The World Meteorological Organisation (WMO) is warning that extreme El Niño weather conditions over the next six months will bring food supplies in the world’s most vulnerable countries to the brink. They are also cautioning against natural disasters that will see death tolls in the thousands.
El Niño is the term given to a natural climatic phenomenon that sees equatorial waters in the eastern Pacific ocean warm every few years, disrupting normal weather patterns such as trade winds and monsoons.
The current El Niño has been building since March with effects already being seen in Somalia, Kenya, Ethiopia, Indonesia, Malawi, and Central America.
The WMO says the build up is the biggest since 1997-98 when El Niño “shocked” global water and food supplies, with the resulting health and environmental damage wiping out years of development gains.
Although countries are now much better prepared for a strong El Niño, there will be serious widespread food shortages and floods.
A spokesperson for the World Health Organization (WHO) says, “The world is much better prepared for this year’s El Niño, but the socio-economic shocks will still be profound.”
A spokesperson at the London based Department for International Development (DfID) says, “While difficult to predict, the El Niño this year looks set to be the strongest on record. This is a real threat to people’s lives, health and livelihoods across the world, which will see increased calls for humanitarian assistance as people struggle to grow crops, face water shortages and disease. Fragile states like Yemen and South Sudan are already struggling with war and the threat of famine. Without increased humanitarian support, El Niño will make a difficult situation even worse.”

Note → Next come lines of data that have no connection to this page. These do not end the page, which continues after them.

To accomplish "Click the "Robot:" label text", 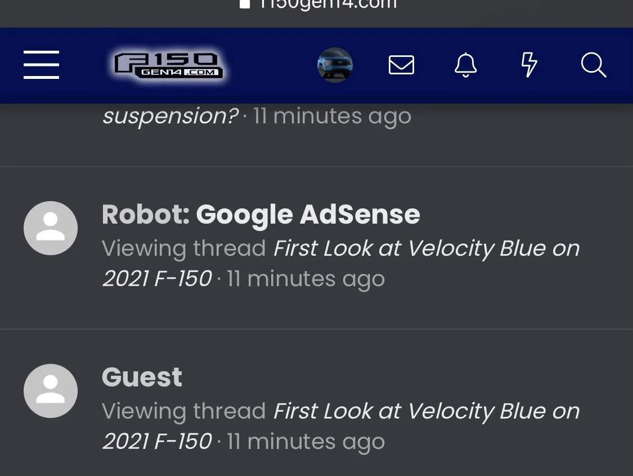I will pos(146,215).
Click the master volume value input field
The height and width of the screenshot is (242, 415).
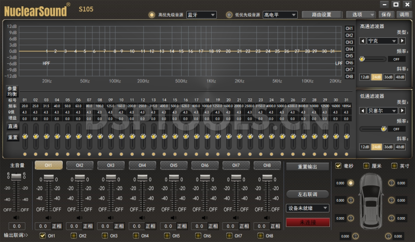tap(16, 226)
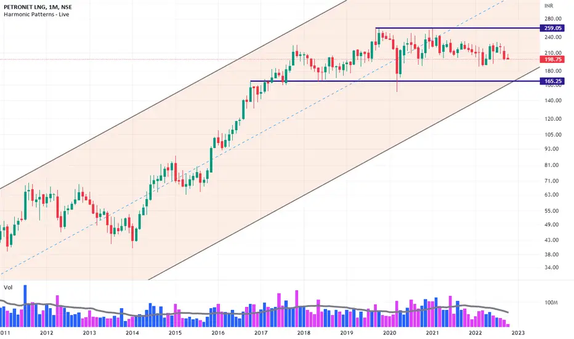
Task: Click the 2020 year label on time axis
Action: tap(389, 333)
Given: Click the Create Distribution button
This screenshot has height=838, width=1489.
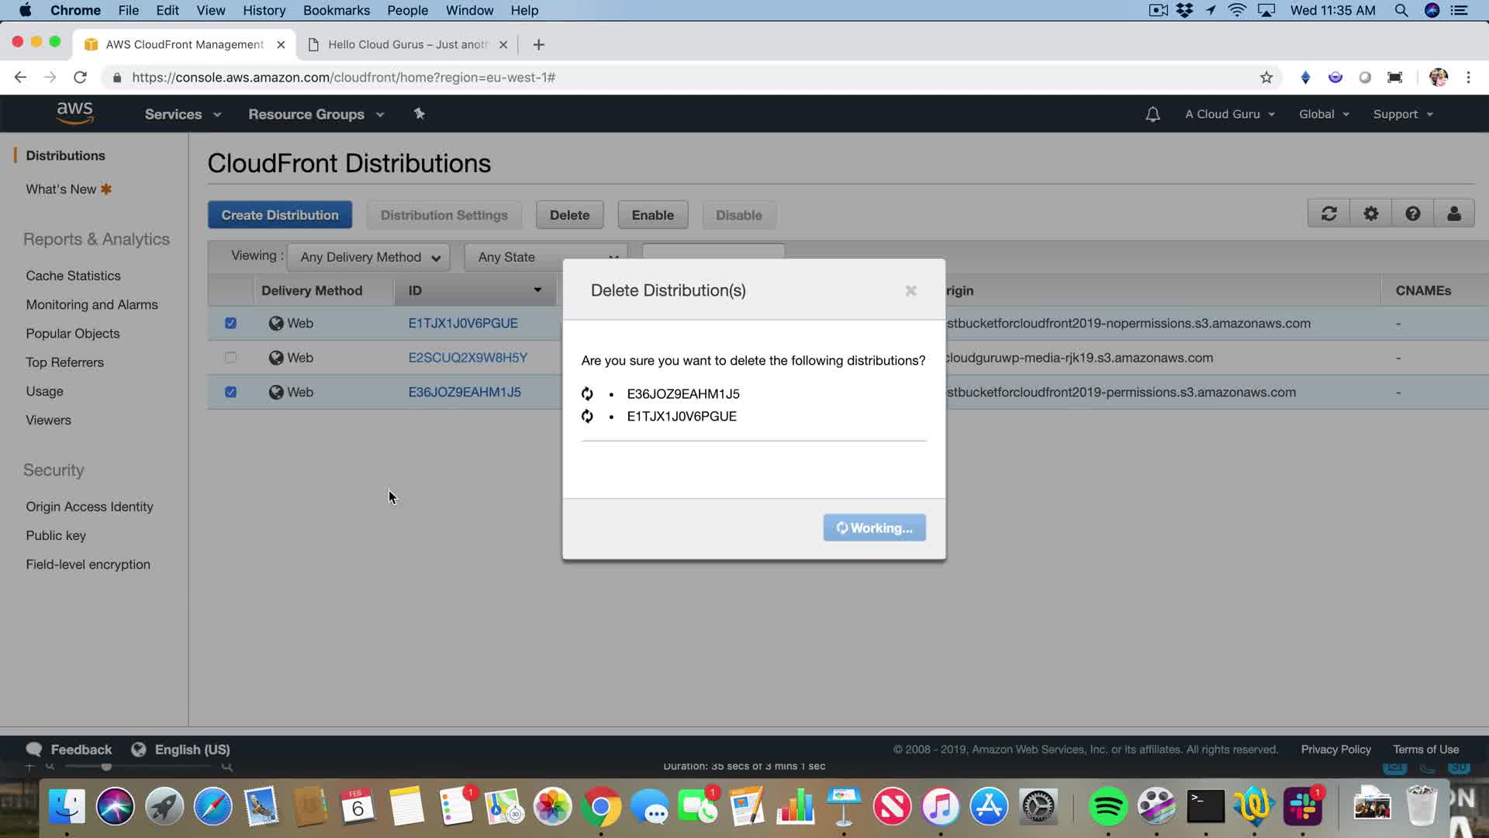Looking at the screenshot, I should [x=279, y=215].
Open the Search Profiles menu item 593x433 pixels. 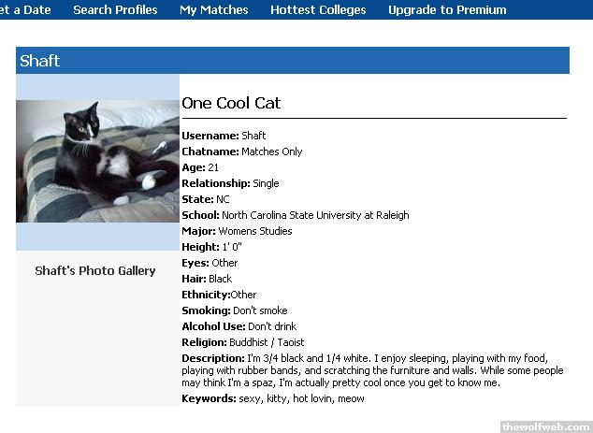(x=115, y=10)
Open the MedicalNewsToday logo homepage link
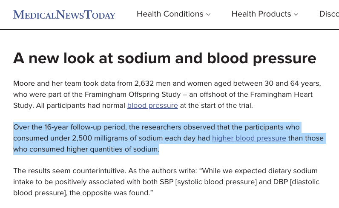 pos(64,14)
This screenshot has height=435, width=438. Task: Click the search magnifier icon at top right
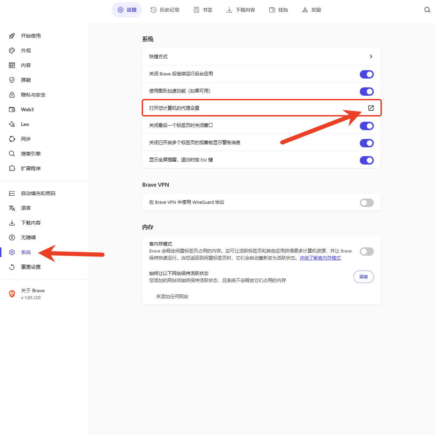coord(427,10)
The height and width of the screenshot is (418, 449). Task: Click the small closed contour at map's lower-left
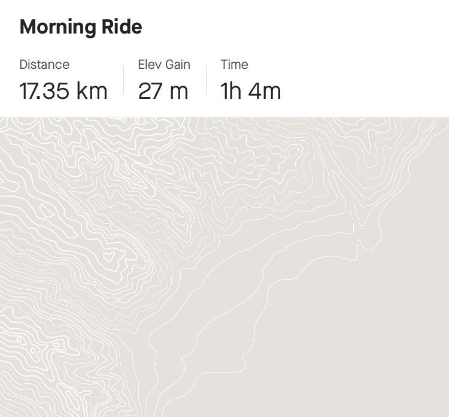pyautogui.click(x=20, y=340)
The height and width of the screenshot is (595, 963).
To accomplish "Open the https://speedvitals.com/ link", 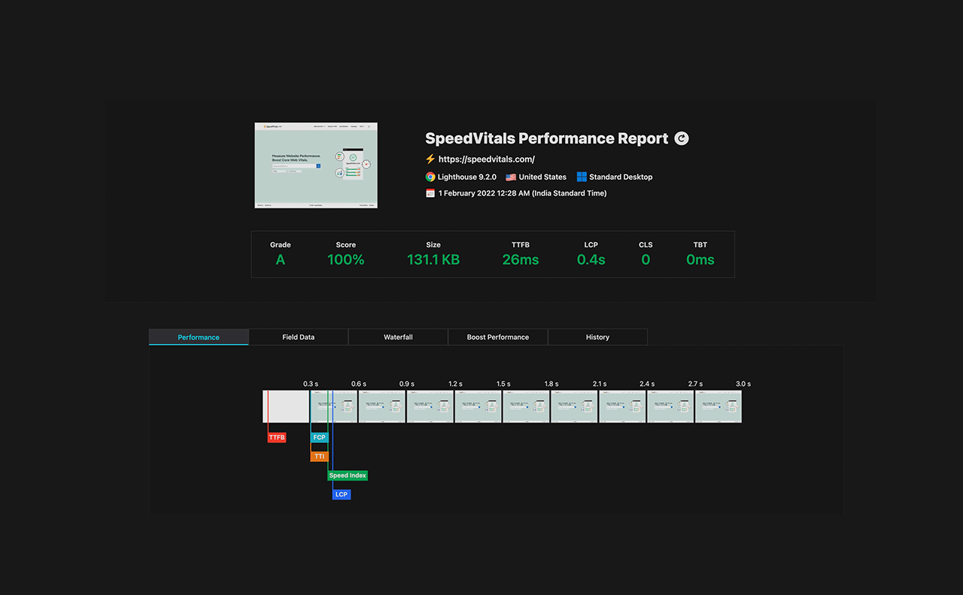I will pyautogui.click(x=486, y=159).
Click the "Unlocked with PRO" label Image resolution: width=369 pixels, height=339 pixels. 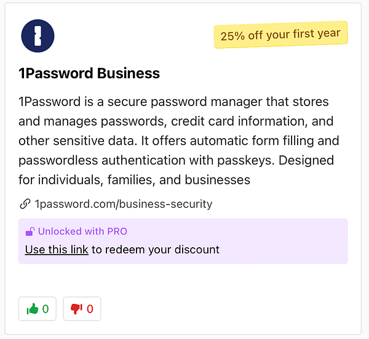[82, 232]
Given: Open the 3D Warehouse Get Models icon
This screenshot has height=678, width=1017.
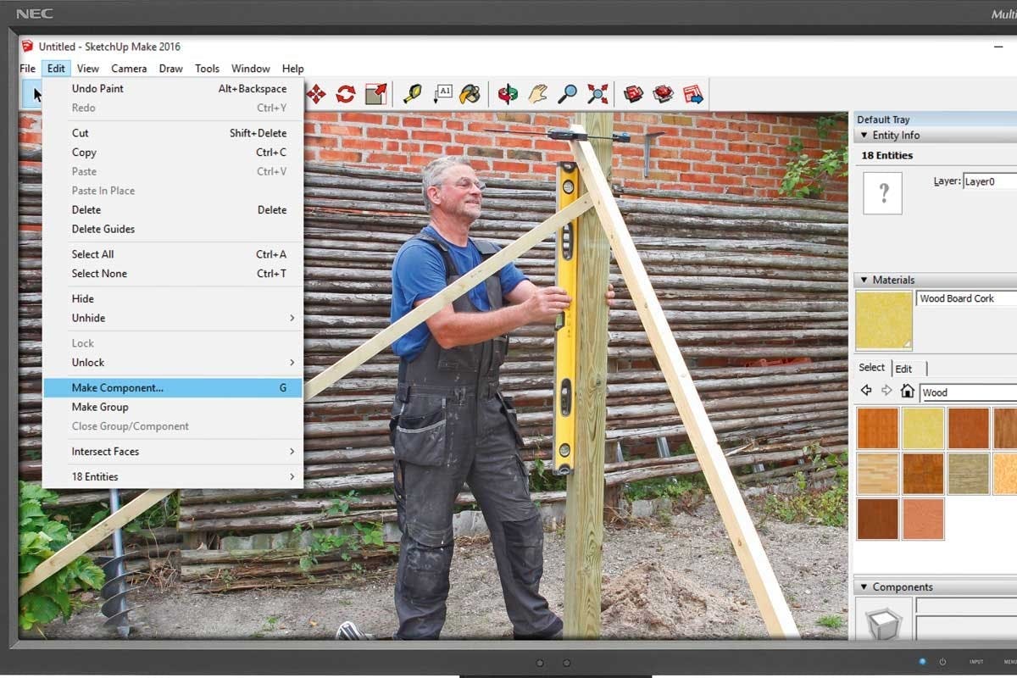Looking at the screenshot, I should [x=633, y=94].
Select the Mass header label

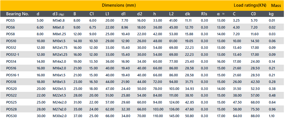pos(276,6)
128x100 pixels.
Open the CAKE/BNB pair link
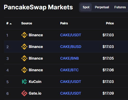(69, 58)
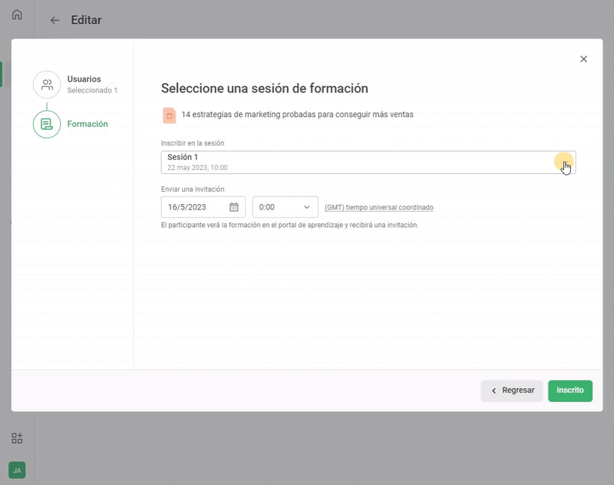Click the green Inscrito button
Image resolution: width=614 pixels, height=485 pixels.
click(570, 390)
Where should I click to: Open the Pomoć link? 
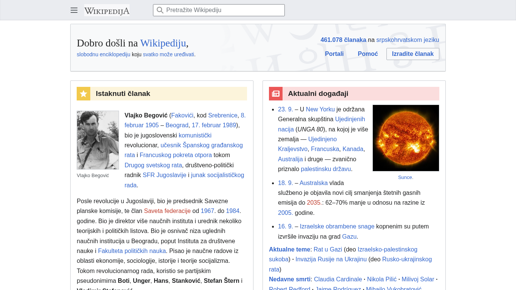tap(368, 54)
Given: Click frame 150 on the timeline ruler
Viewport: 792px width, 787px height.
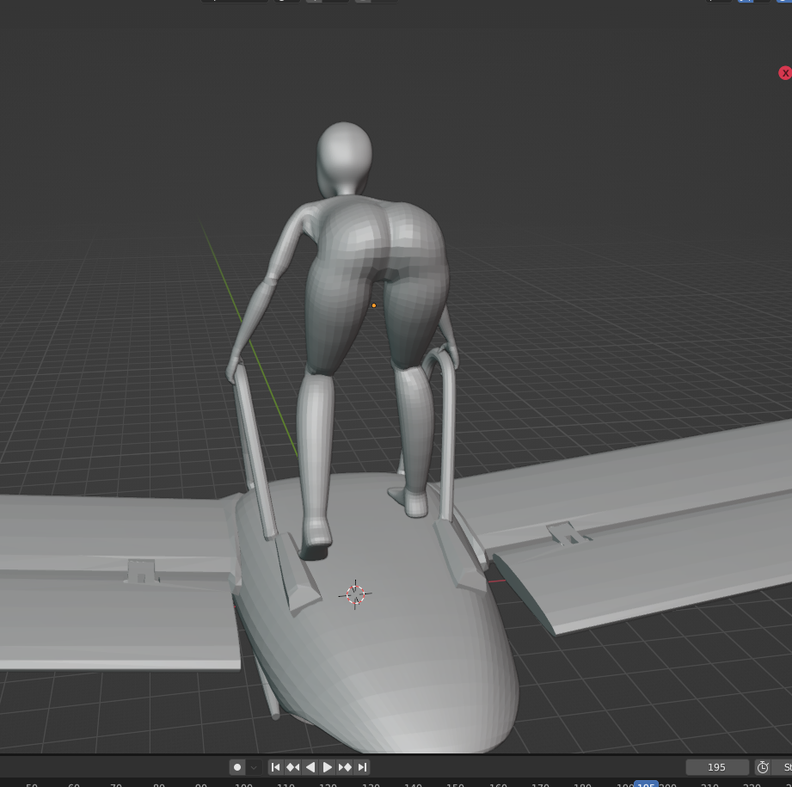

The spokesperson says there will be outbreaks of diseases such as cholera, dengue fever, and malaria, so it is "essential that health systems are shored up to respond.”
The World Food Programme (WFP), expects 2.3 million people in Central America, with many more in eastern and southern Africa and south-east Africa, to need food aid.
The United Nations Children’s Agency (Unicef) says it expected 8.5 million people in Ethiopia and several million more in Somalia and Kenya to need food aid . In Zimbabwe, the number of people who will require some form of food aid is expected to reach 1.5 million by March. 2016.
Malawi is expected to to be one of the worst-affected countries, where the worst drought for a decade is expected to cause widespread hunger.